Your theory is very much in the same vein as my personal political-systems thinking of the past few years, which begins at the premise that a representational democratic system was developed into its current state because of available communication technology. Similarly, I would argue that the failure of socialist/communist systems were due to technological inability to accurately convey the will of the masses, necessitating a centralized, oppressive approach with resultant corruption of leadership structures.
I like how you refer to the meeting place, the decision space, as the forum. It provokes the imagery of Greek democracy, the pioneers of the rule-by-many concept. It also delineates the role of a parliament, congress or whatever you want to call it, without gravitating to any particular present system. As a non-American the second part of your OP struck me as being too closely based to what you have right now. We must rethink the whole system to the point that present references becomes irrelevant. Of cause a forum also points to the internet's ability to enable many-to-many communication.. After all, we are sitting right now in the ATS parliamentary building engaging like good citizens do
Nonetheless, to me, a true democracy would be closer related to what I would call a social anarchy, where the true will of the people is exercised, to take power away from a central authority and distribute it between the citizens. I believe that was the original intentions for creating the democratic system. And any modifications to the existing should strive for this ideal.
It is clear, that by not personally standing in the established order's forum, our "chosen representatives" tend to not argue for one's interest, but rather submit to whichever external force promises greatest personal reward, as 727Sky pointed out. For the citizenry to relegate this responsibility to corruptible, power-seeking individuals worked out rather nice for powerful individuals and companies allowing the maxim money=power to gain truth.
At the dawn of the Third Industrial Revolution, at last we have the means and the technology to create a true system of democracy which sidesteps the problem of corruptible middle-men administrators. I too, idealistically and naively, envision a system where all decisions would be made by majority vote of the citizenry and where public servants take pride in the meaning of being servants to the people.
It does not need to be much more complicated than a website in the vein of reddit or facebook, where importance of issues is ranked by the interest it gathers. I do have a problem though with the one-man, one-vote idea, since all men do not contribute equally to society. And apathy does not deserve a vote. One of the strengths of such a system should be that the knowledge bearers of a particular issue should be the leading voices in the surrounding debate, and their vote should carry more weight than somebody that simply scrolls past an opinion and clicks "like". One should also not underestimate the power of the troll.

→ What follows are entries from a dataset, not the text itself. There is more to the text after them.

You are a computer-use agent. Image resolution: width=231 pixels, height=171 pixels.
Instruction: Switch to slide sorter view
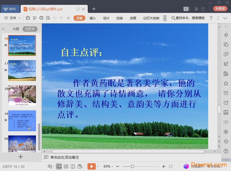(66, 166)
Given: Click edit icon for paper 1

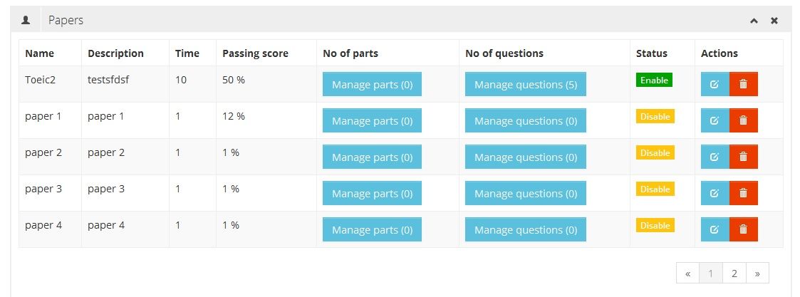Looking at the screenshot, I should pyautogui.click(x=715, y=120).

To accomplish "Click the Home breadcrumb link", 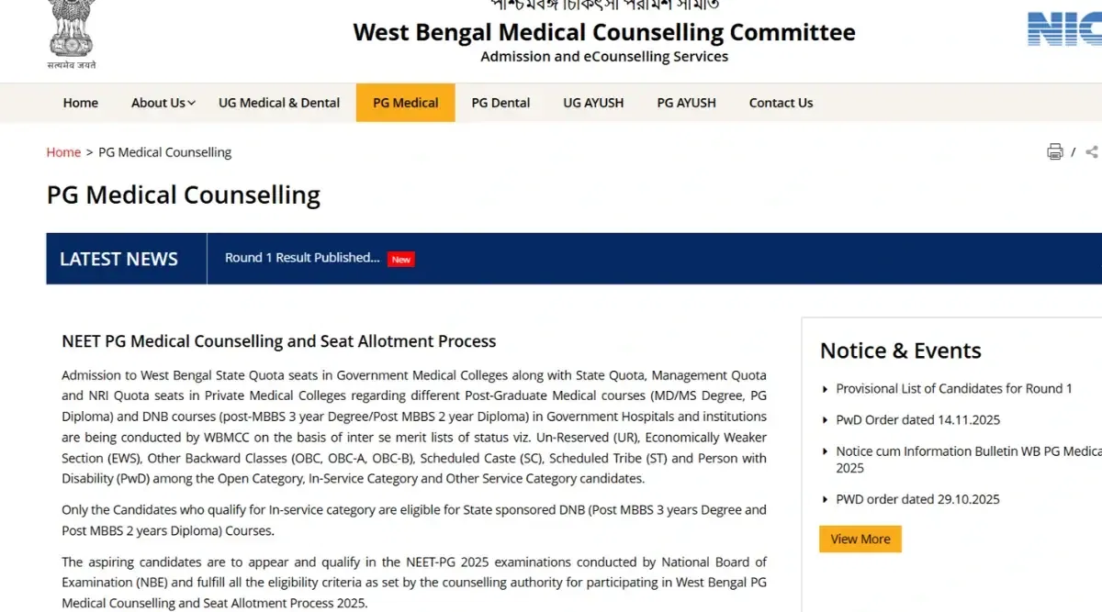I will (63, 152).
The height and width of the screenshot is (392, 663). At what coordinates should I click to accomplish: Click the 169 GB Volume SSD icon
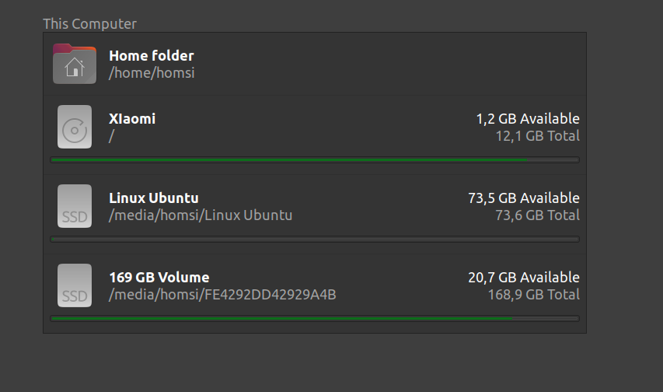tap(75, 285)
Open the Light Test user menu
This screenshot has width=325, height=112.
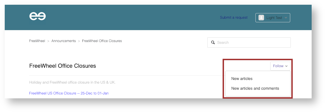tap(273, 18)
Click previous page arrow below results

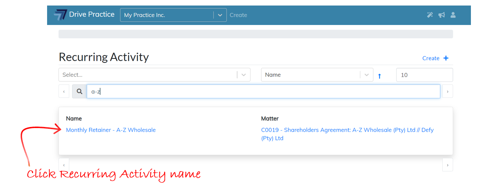coord(64,165)
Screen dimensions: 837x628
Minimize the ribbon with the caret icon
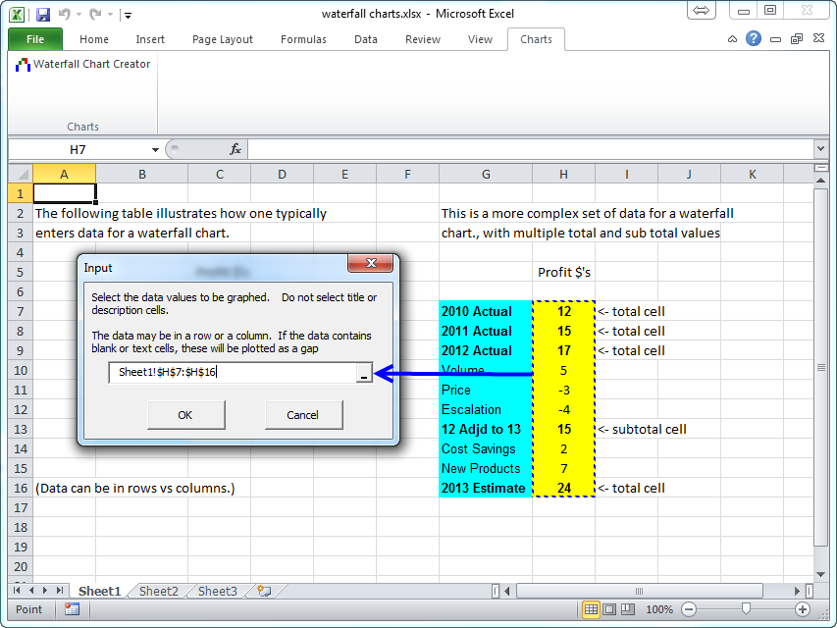coord(733,40)
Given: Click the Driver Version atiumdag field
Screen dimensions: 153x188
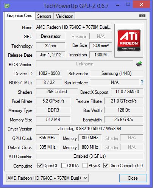Looking at the screenshot, I should point(90,129).
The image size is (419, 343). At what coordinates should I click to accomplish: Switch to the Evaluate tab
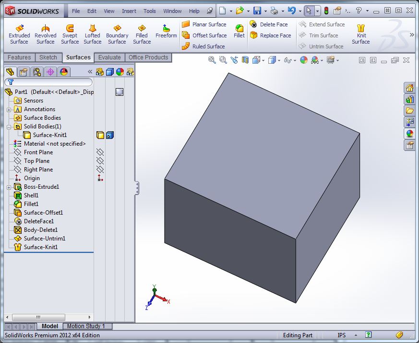(x=109, y=57)
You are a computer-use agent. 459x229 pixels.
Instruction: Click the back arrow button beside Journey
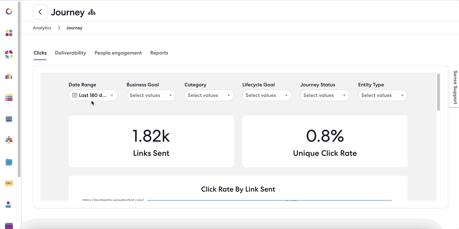point(40,12)
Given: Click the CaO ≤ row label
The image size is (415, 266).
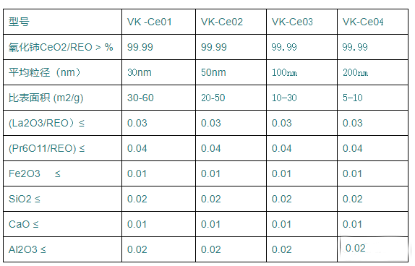Looking at the screenshot, I should [62, 224].
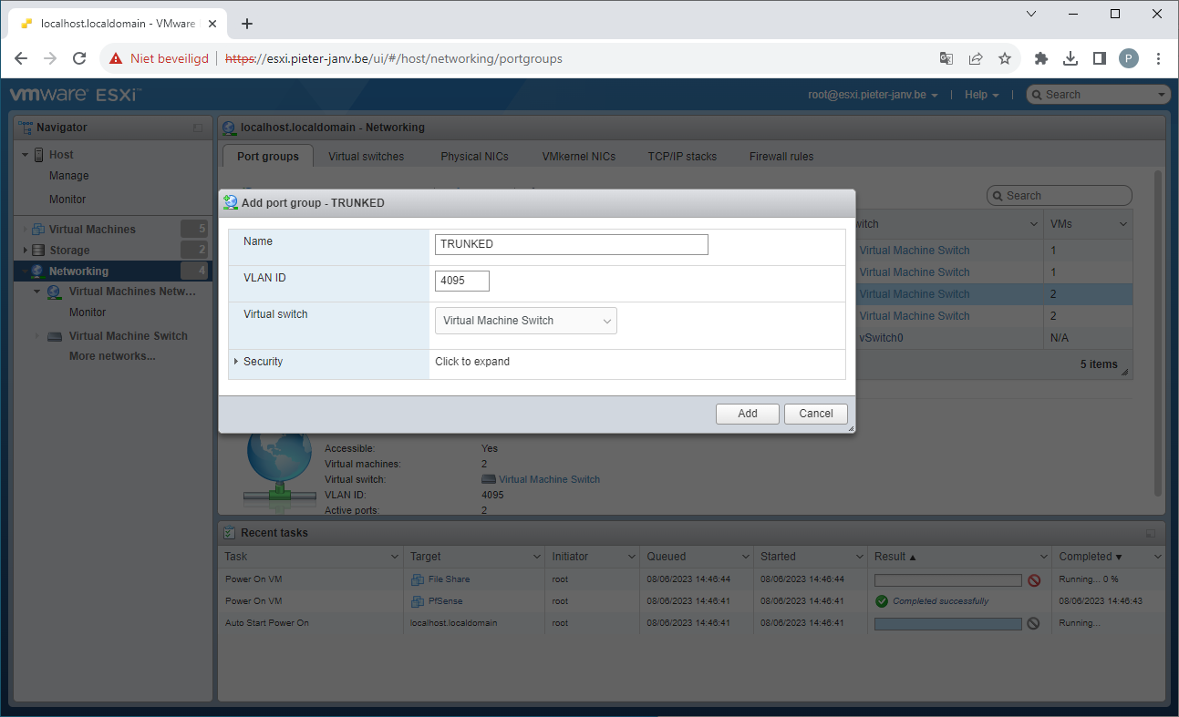Screen dimensions: 1179x717
Task: Select Virtual Machines in Navigator
Action: point(92,230)
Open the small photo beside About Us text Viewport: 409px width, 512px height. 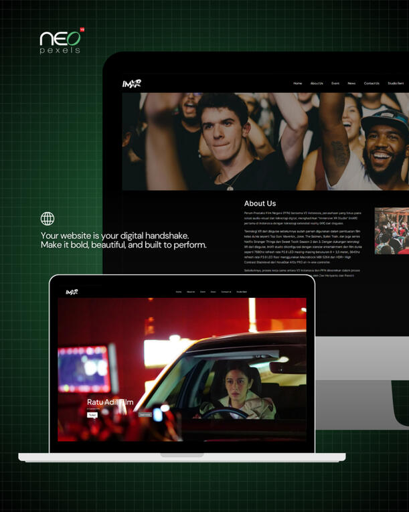coord(391,231)
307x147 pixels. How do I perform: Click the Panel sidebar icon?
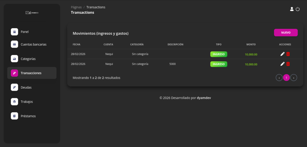coord(14,32)
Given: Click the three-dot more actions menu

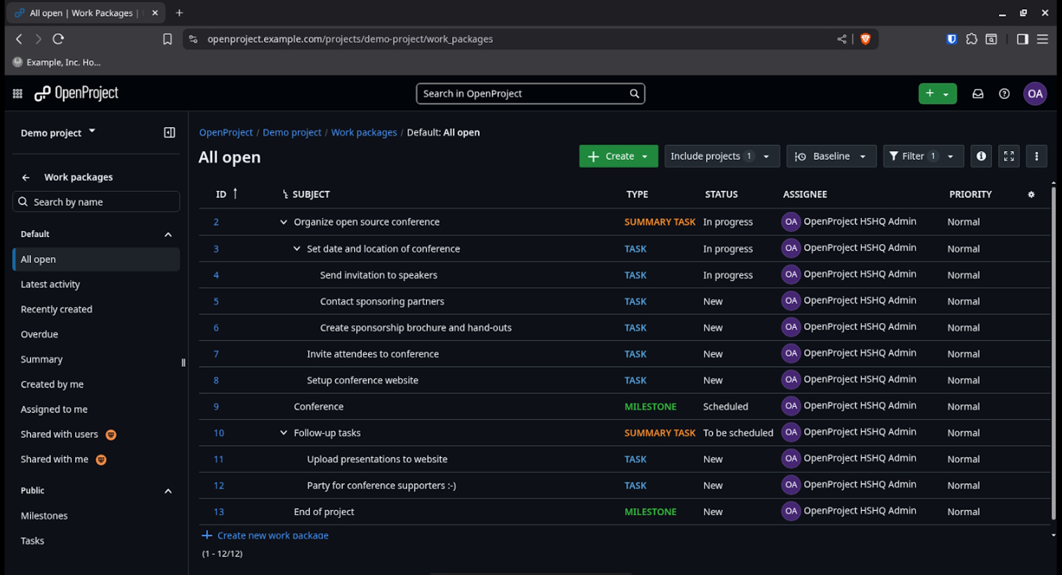Looking at the screenshot, I should coord(1036,156).
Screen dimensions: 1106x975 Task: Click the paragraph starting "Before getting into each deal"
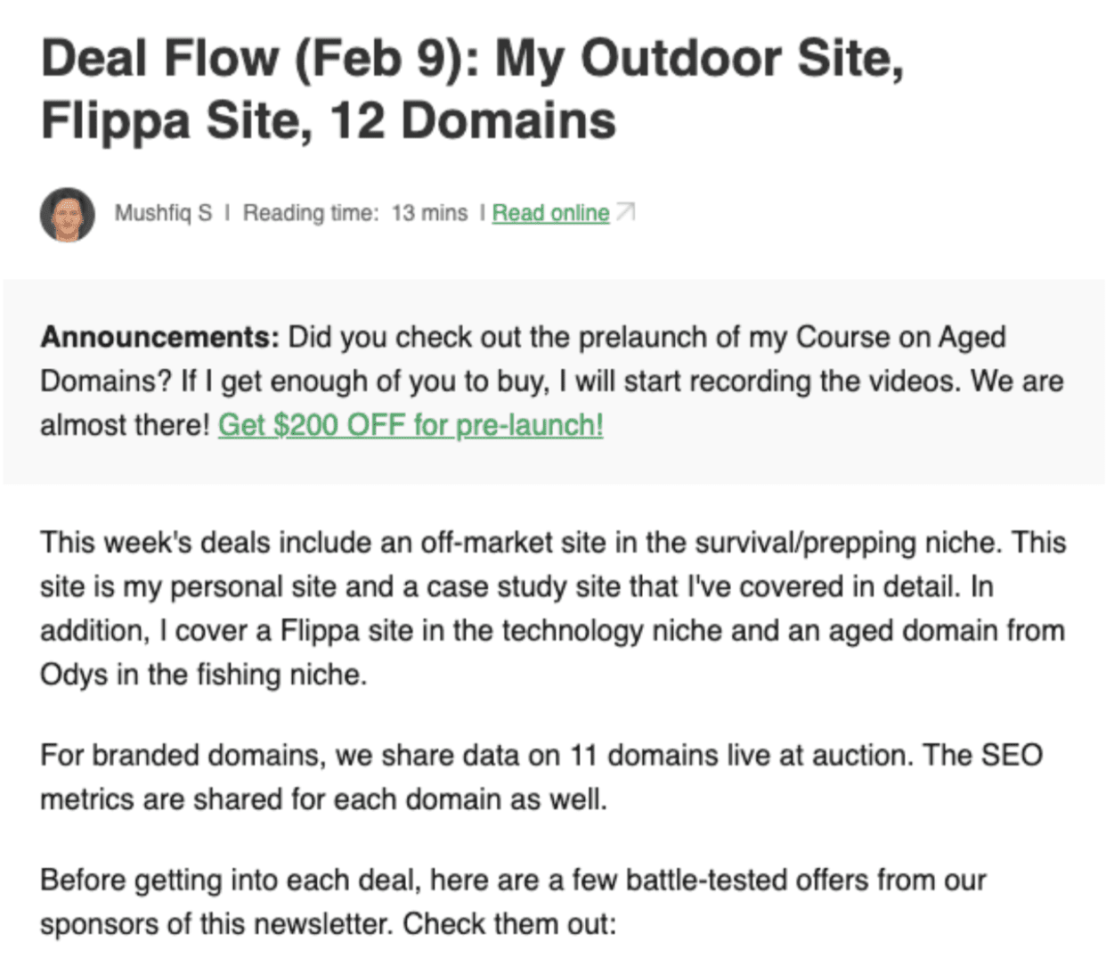(513, 901)
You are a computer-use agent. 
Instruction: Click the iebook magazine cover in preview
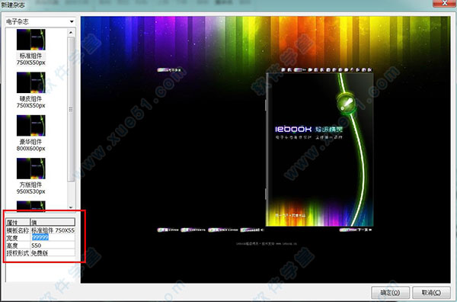pos(320,149)
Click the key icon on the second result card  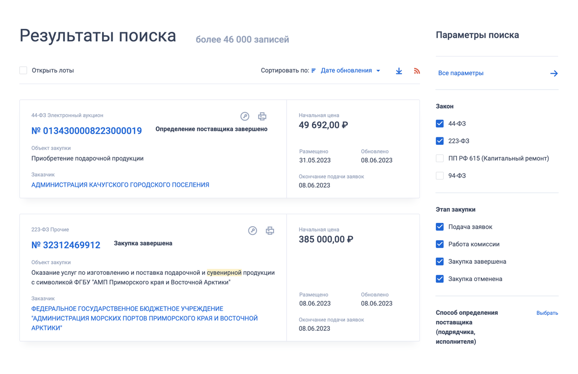coord(252,231)
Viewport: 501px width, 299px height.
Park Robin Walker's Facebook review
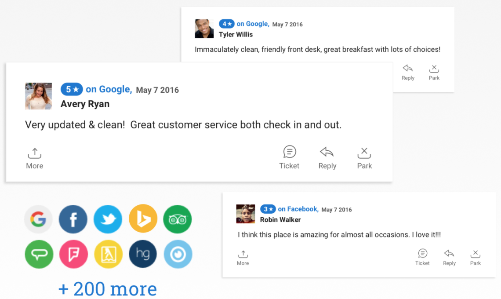coord(475,258)
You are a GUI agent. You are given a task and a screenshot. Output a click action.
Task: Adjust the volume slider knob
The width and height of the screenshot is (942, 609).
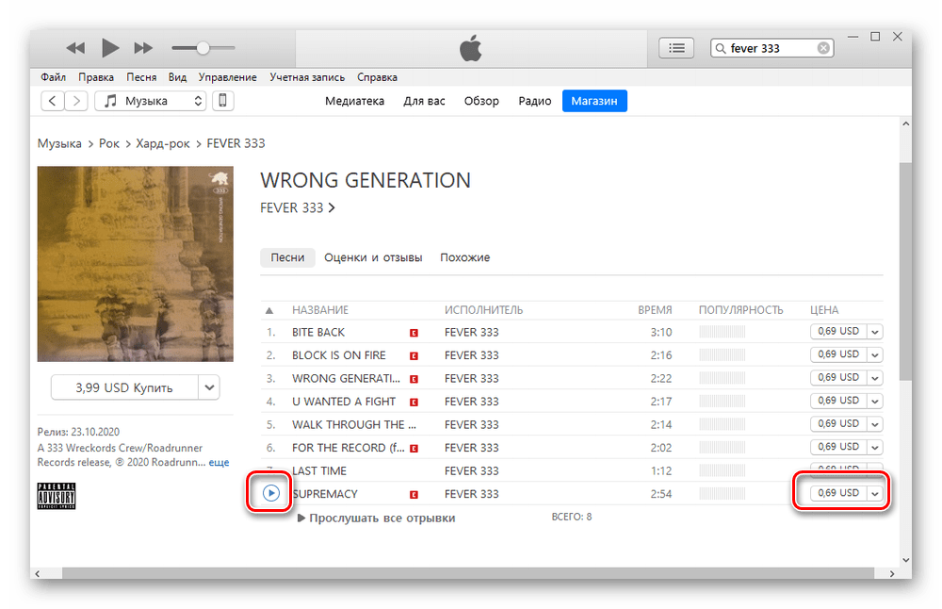pyautogui.click(x=202, y=48)
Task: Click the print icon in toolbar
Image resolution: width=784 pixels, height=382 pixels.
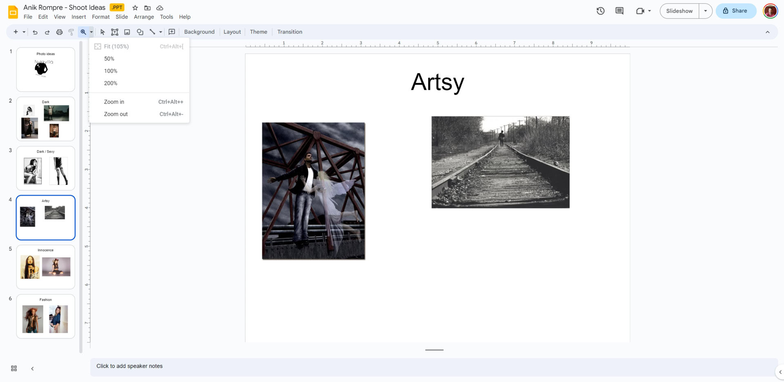Action: pos(59,32)
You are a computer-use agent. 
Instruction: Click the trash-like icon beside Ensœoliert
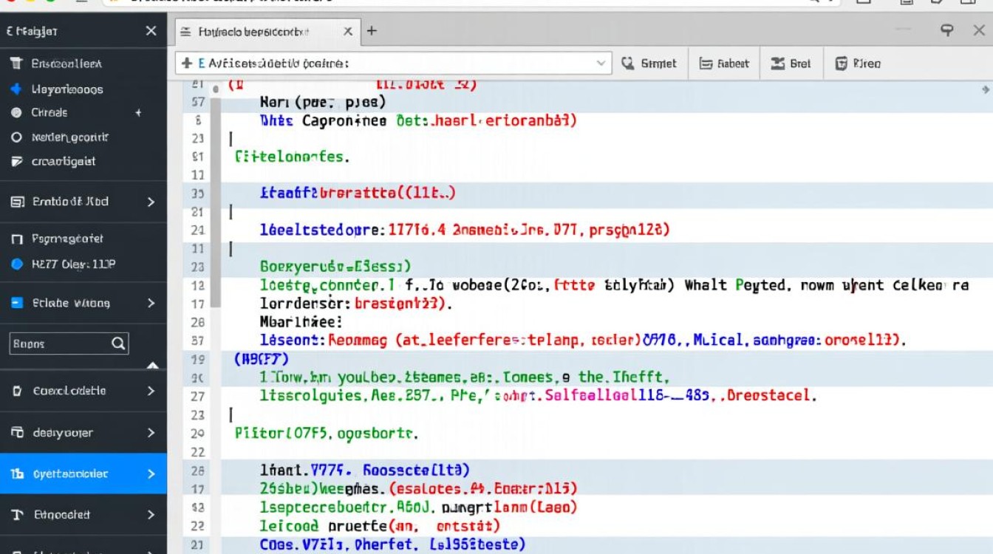point(16,64)
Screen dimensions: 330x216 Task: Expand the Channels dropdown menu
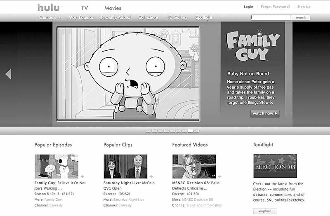coord(50,17)
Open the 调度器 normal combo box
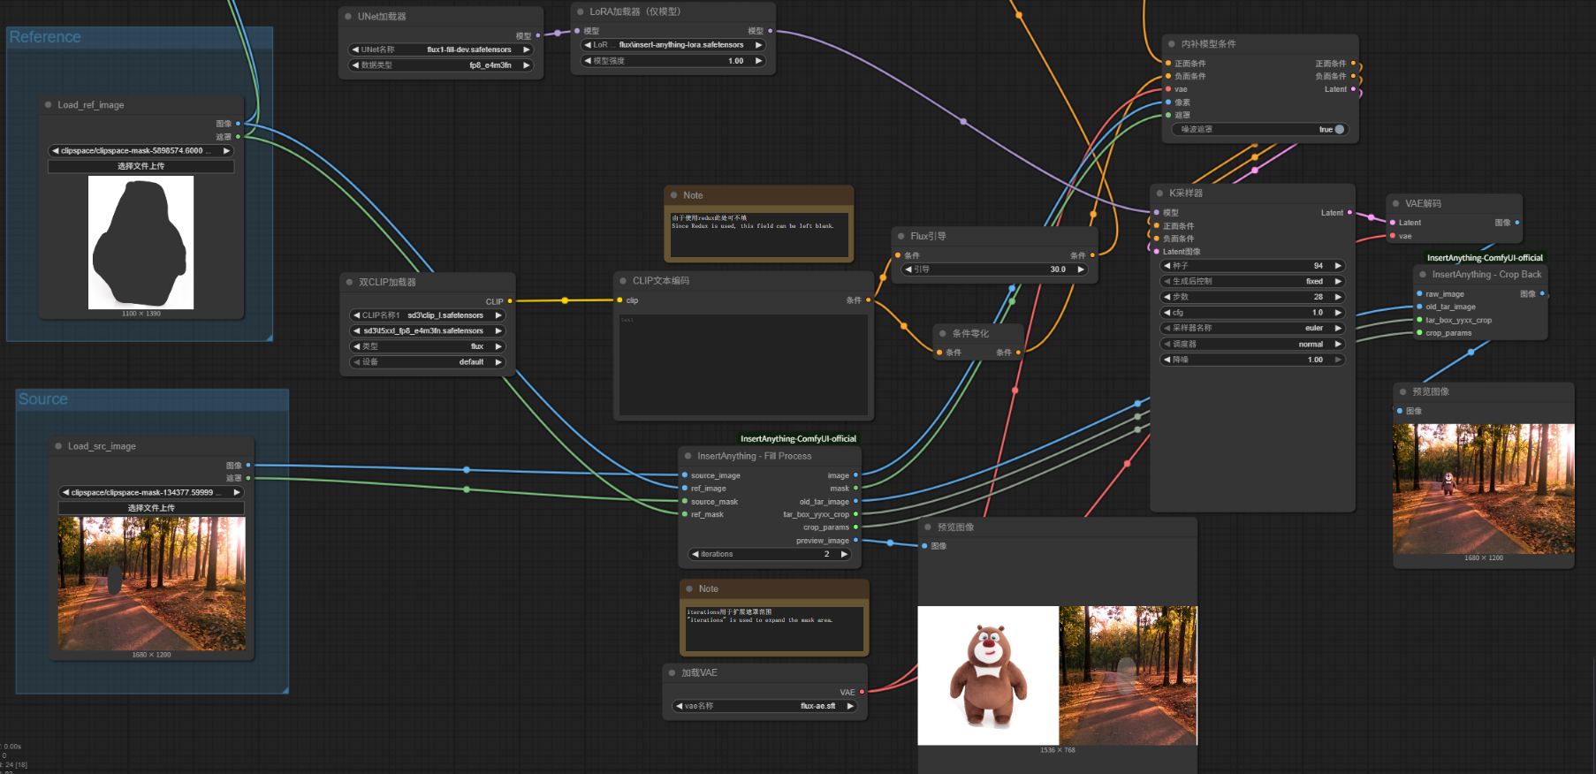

Thus I would propose that your profile vote would be weighted with reputation scores in different areas of expertise. Your reputation can be increased by real-world degrees or certifications, completed online courses, or being active/popular debaters in the forum, maybe even taking frequent current affair questionnaires, whatever... as long as anybody can vote on any issue, but their vote carrying the weight and respect of being an enlightened person. People will naturally gravitate to areas of their expertise/interest. Provided that all have equal access to such a forum, one's political power is not constrained by social class or economic strength, but by one's will to be an active citizen and personal drive to develop knowledge. The point is, the decision should not be made by a paper pushing administrator on god-knows-who's-paycheck, but by the people engaged and active on the front line of an issue.
Alright, for me, a quiet guy, much was said and I would love to expand on any points of this conversation. Thank you Black Tiger for sharing your thoughts on this thread.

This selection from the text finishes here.